▶ _Page excerpt_:
To identify the center c^* with the mean μ^*, note that for any distribution symmetric about c^* with a finite first moment, we necessarily have

𝔼 [X] = c^{*} .

Therefore, when the first moment exists, the center of symmetry equals the mean, and the pdf is symmetric about μ^*. This completes the proof of sufficiency and hence of the theorem.

Corollary 4.1. As a direct consequence of Theorem 4.1, let the forward difference operator with respect to i be defined as $Ξ G E n_{δ} (X_{i, m}^{*}) = G E n_{δ} (X_{i + 1, m}^{*}) - G E n_{δ} (X_{i, m}^{*})$ for 1 ≤ i ≤ m−1. Then, it follows that $Ξ G E n_{δ} (X_{i, m}^{*}) = - Ξ G E n_{δ} (X_{m - i, m}^{*})$ for i = 1, …, m−1.

Remark 4.1. Define $Θ_{m} = G E n_{δ} (X_{1, m}^{*}) - G E n_{δ} (X_{m, m}^{*})$ . Then, Θ_m = 0 if and only if X^* is symmetric. Hence, Θ_m serves as a potential measure of symmetry and can be used as a test statistic for assessing symmetry.

▶ _Tasks for this exercise_:
• A. Decide whether each statement agrees with the symmetry passage, answering yes or no and quoting the words that settle it: (i) Θ_m is zero exactly when X^* is symmetric; (ii) the forward difference operator is defined for 1 ≤ i ≤ m; (iii) the center of symmetry equals the mean when the first moment exists.
• B. Write what comes next in the symmetry passage, picking up after its final sentence.

▶ _Information given_:
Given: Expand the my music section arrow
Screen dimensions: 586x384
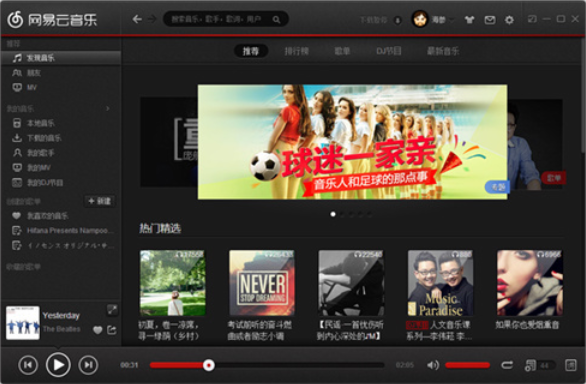Looking at the screenshot, I should (x=108, y=108).
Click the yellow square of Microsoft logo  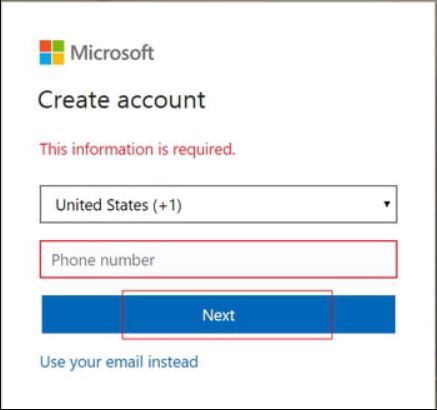tap(58, 59)
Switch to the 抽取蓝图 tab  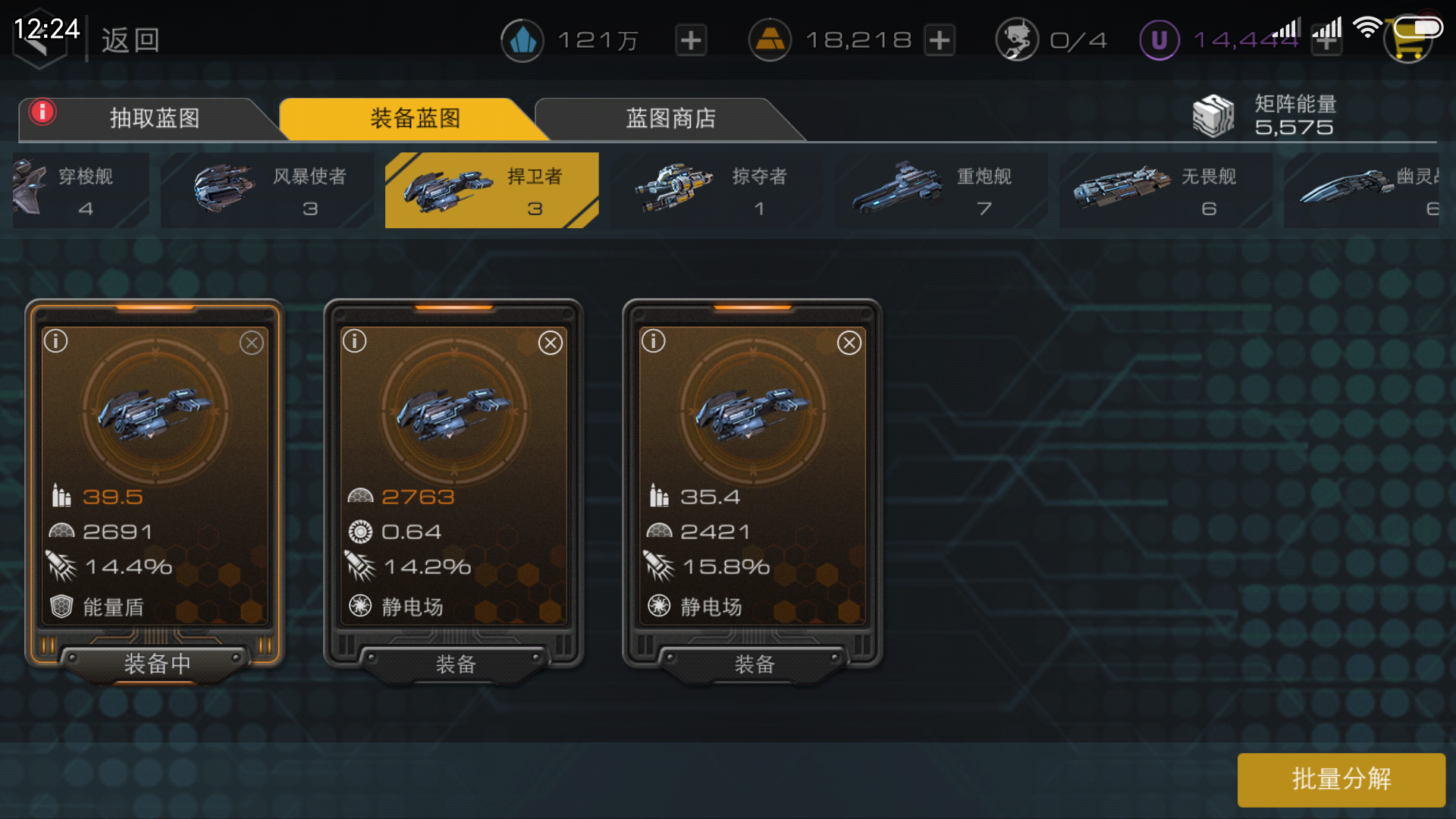coord(155,118)
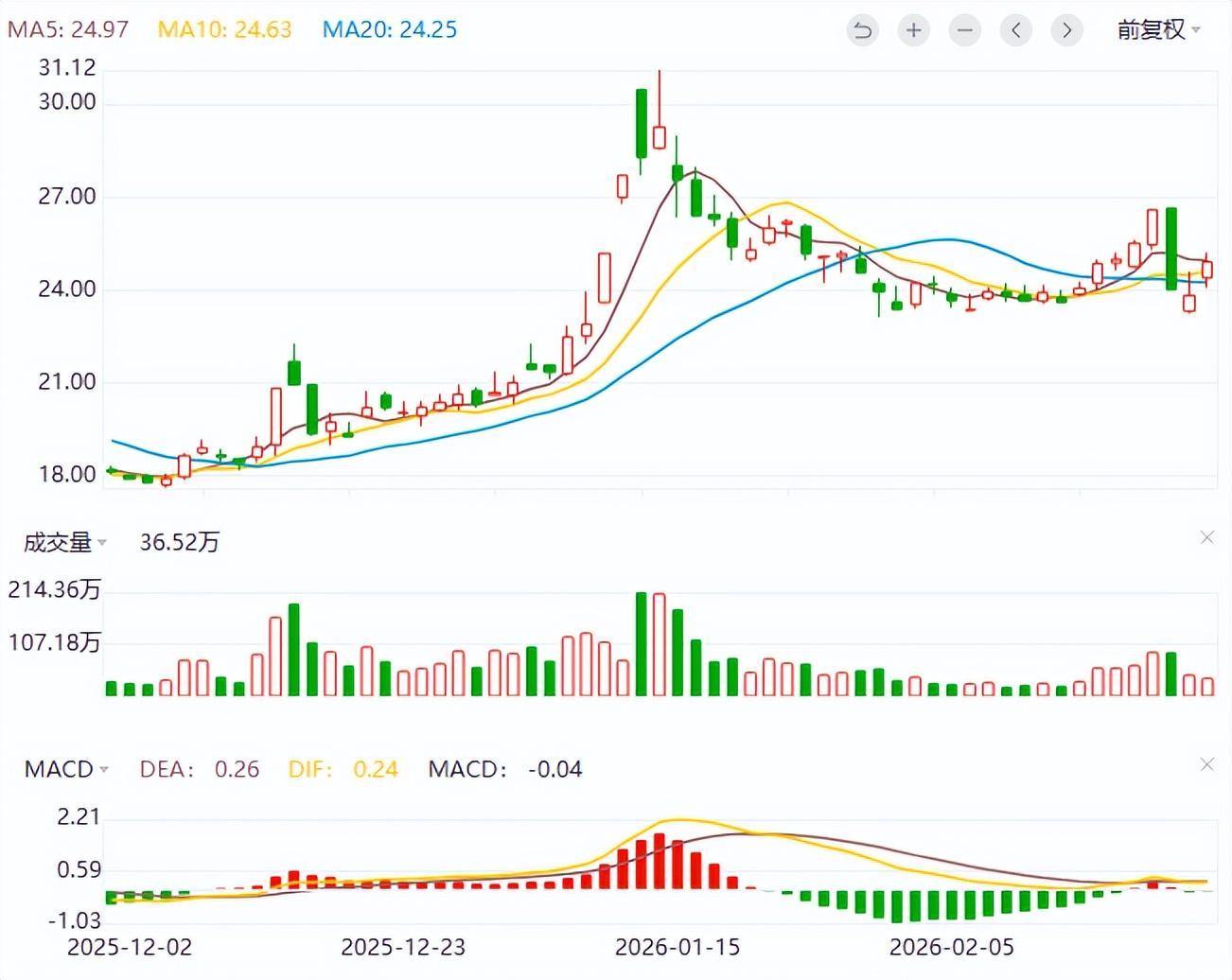Viewport: 1232px width, 980px height.
Task: Click the tallest green candlestick near 30.00
Action: click(642, 123)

▶ _Answers to the exercise_:
• A.
(i) Yes: "Θ_m = 0 if and only if X^* is symmetric"
(ii) No: "for 1 ≤ i ≤ m−1"
(iii) Yes: "when the first moment exists, the center of symmetry equals the mean"

• B.
Based on the conditions outlined in Corollary 4.1, the information-generating function $G E n_{δ} (X_{i, m}^{*})$ attains either a local maximum or a minimum at the median position. This behavior can be illustrated using the uniform U(−1, 1) and standard normal N(0, 1) distributions. Specifically, for the median case (i = 4) when the sample size is m = 7, we can observe (refer to Figures 3, 4):

(1) Under the U(−1, 1) distribution, the function reaches a minimum value of 3.263403 for δ = 2, 5.940808 for δ = 3, and 11.36502 for δ = 4.

(2) Under the N(0, 1) distribution the function reaches a maximum value of 0.6147224 for δ = 2, 0.43858655 for δ = 3, and 0.33141763 for δ = 4.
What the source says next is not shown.